#### Material shown:

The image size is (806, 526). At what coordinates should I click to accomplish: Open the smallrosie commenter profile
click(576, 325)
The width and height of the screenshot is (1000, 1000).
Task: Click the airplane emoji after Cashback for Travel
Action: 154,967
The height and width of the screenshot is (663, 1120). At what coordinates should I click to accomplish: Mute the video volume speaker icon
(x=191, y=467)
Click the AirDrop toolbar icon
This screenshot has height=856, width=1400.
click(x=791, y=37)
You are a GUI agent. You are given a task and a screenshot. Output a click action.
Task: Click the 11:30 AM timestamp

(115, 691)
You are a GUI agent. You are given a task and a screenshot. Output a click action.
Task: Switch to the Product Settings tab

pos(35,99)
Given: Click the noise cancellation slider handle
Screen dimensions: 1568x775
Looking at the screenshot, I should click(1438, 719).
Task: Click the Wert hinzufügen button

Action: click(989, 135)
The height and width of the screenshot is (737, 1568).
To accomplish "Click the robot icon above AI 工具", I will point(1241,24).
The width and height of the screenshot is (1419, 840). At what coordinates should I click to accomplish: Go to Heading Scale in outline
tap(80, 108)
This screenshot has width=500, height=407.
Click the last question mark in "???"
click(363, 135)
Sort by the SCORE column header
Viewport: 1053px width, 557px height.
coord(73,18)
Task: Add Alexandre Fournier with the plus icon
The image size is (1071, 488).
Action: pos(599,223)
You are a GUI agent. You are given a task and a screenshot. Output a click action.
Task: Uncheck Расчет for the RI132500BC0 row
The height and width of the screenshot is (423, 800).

#### Short exercise:
Print all of the data above again, line for line, without changing a single character.

#### Exercise output:
The image size is (806, 526). At what coordinates should I click to accomplish: Open the smallrosie commenter profile
click(576, 325)
The width and height of the screenshot is (1000, 1000).
Task: Click the airplane emoji after Cashback for Travel
Action: 154,967
The height and width of the screenshot is (663, 1120). At what coordinates should I click to accomplish: Mute the video volume speaker icon
(x=191, y=467)
Click the AirDrop toolbar icon
This screenshot has height=856, width=1400.
click(x=791, y=37)
You are a GUI agent. You are given a task and a screenshot. Output a click action.
Task: Click the 11:30 AM timestamp

(115, 691)
You are a GUI agent. You are given a task and a screenshot. Output a click action.
Task: Switch to the Product Settings tab

pos(35,99)
Given: Click the noise cancellation slider handle
Screen dimensions: 1568x775
Looking at the screenshot, I should click(1438, 719).
Task: Click the Wert hinzufügen button

Action: click(989, 135)
The height and width of the screenshot is (737, 1568).
To accomplish "Click the robot icon above AI 工具", I will point(1241,24).
The width and height of the screenshot is (1419, 840). At what coordinates should I click to accomplish: Go to Heading Scale in outline
tap(80, 108)
This screenshot has width=500, height=407.
Click the last question mark in "???"
click(363, 135)
Sort by the SCORE column header
Viewport: 1053px width, 557px height.
coord(73,18)
Task: Add Alexandre Fournier with the plus icon
The image size is (1071, 488).
Action: pos(599,223)
You are a GUI agent. You are given a task and a screenshot. Output a click action.
Task: Uncheck Расчет for the RI132500BC0 row
The height and width of the screenshot is (423, 800).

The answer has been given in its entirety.